Retype, word for word, every line of the records below starting at the one that contains "This screenshot has width=2099, height=1262." and ending at the one that contains "Task: Click the Revenue CAGR (5Y) metric card"; include both of those lines and nothing more.

- Opening Delimiter -

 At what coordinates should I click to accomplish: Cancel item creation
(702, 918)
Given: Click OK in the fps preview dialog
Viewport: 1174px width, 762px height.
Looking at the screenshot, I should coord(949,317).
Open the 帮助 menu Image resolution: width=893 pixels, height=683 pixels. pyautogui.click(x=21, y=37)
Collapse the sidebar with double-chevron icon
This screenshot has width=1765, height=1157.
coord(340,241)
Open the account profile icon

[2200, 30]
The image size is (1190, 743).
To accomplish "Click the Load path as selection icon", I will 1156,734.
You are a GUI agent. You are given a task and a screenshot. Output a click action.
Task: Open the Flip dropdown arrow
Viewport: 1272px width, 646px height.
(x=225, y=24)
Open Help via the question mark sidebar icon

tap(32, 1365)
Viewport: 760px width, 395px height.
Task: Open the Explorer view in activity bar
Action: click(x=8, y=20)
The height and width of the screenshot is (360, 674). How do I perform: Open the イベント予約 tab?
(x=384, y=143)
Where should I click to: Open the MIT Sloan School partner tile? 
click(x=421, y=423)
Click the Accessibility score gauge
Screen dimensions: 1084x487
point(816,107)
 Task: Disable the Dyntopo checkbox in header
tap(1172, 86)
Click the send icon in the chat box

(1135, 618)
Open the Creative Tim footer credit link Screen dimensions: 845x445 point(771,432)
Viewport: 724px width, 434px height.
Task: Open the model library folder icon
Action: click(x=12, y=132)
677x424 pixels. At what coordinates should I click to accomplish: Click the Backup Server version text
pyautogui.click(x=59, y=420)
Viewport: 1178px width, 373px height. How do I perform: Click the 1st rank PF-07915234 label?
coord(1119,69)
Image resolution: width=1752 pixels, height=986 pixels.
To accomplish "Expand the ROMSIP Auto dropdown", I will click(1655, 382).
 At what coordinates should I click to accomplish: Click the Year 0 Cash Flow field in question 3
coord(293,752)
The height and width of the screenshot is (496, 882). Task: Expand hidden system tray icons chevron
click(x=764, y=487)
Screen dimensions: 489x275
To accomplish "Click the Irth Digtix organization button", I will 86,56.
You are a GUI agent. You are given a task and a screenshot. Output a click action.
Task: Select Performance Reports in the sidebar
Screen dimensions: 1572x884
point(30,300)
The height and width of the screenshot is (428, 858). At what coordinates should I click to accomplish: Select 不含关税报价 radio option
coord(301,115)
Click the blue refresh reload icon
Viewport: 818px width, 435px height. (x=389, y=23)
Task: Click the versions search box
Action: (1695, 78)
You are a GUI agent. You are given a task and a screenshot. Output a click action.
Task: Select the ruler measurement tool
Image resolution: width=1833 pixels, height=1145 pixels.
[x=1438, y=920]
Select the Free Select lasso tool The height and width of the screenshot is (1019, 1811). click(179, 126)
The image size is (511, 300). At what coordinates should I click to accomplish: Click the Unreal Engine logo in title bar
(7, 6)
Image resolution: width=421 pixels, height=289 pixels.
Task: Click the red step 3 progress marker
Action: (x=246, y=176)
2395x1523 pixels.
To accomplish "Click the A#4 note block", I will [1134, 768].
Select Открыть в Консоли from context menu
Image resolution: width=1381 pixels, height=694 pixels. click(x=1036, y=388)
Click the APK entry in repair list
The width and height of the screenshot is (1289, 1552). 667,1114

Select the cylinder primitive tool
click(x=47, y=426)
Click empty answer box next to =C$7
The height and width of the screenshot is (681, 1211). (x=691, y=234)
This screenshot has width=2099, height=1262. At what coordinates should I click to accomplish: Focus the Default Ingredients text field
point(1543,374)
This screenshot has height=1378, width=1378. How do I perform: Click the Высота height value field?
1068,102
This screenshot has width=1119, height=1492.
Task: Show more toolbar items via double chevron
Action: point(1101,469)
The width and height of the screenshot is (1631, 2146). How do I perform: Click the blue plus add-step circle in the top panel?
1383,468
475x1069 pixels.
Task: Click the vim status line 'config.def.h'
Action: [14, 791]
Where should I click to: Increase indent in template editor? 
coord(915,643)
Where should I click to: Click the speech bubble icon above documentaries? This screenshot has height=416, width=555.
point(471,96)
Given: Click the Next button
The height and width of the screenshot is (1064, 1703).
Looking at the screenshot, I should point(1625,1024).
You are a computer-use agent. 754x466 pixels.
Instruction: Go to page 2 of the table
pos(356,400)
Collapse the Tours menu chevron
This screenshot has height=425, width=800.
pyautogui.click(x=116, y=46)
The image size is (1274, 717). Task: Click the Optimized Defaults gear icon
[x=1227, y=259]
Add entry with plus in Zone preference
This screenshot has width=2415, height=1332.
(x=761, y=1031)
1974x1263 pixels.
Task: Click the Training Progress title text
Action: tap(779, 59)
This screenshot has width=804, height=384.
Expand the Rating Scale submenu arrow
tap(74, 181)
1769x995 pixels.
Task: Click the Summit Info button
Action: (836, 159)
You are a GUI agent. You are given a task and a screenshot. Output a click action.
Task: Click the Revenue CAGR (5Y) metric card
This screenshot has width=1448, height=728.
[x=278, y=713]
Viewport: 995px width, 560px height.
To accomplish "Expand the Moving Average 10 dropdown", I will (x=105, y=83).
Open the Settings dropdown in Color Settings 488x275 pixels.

- Closing Delimiter -

Completed task.
This screenshot has width=2099, height=1262. At what coordinates should I click to accomplish: Focus the Default Ingredients text field
point(1543,374)
This screenshot has height=1378, width=1378. How do I perform: Click the Высота height value field?
1068,102
This screenshot has width=1119, height=1492.
Task: Show more toolbar items via double chevron
Action: point(1101,469)
The width and height of the screenshot is (1631, 2146). How do I perform: Click the blue plus add-step circle in the top panel?
1383,468
475x1069 pixels.
Task: Click the vim status line 'config.def.h'
Action: [14, 791]
Where should I click to: Increase indent in template editor? 
coord(915,643)
Where should I click to: Click the speech bubble icon above documentaries? This screenshot has height=416, width=555.
point(471,96)
Given: Click the Next button
The height and width of the screenshot is (1064, 1703).
Looking at the screenshot, I should point(1625,1024).
You are a computer-use agent. 754x466 pixels.
Instruction: Go to page 2 of the table
pos(356,400)
Collapse the Tours menu chevron
This screenshot has height=425, width=800.
pyautogui.click(x=116, y=46)
The image size is (1274, 717). Task: Click the Optimized Defaults gear icon
[x=1227, y=259]
Add entry with plus in Zone preference
This screenshot has width=2415, height=1332.
(x=761, y=1031)
1974x1263 pixels.
Task: Click the Training Progress title text
Action: tap(779, 59)
This screenshot has width=804, height=384.
Expand the Rating Scale submenu arrow
tap(74, 181)
1769x995 pixels.
Task: Click the Summit Info button
Action: (836, 159)
You are a GUI agent. You are given a task and a screenshot. Output a click action.
Task: Click the Revenue CAGR (5Y) metric card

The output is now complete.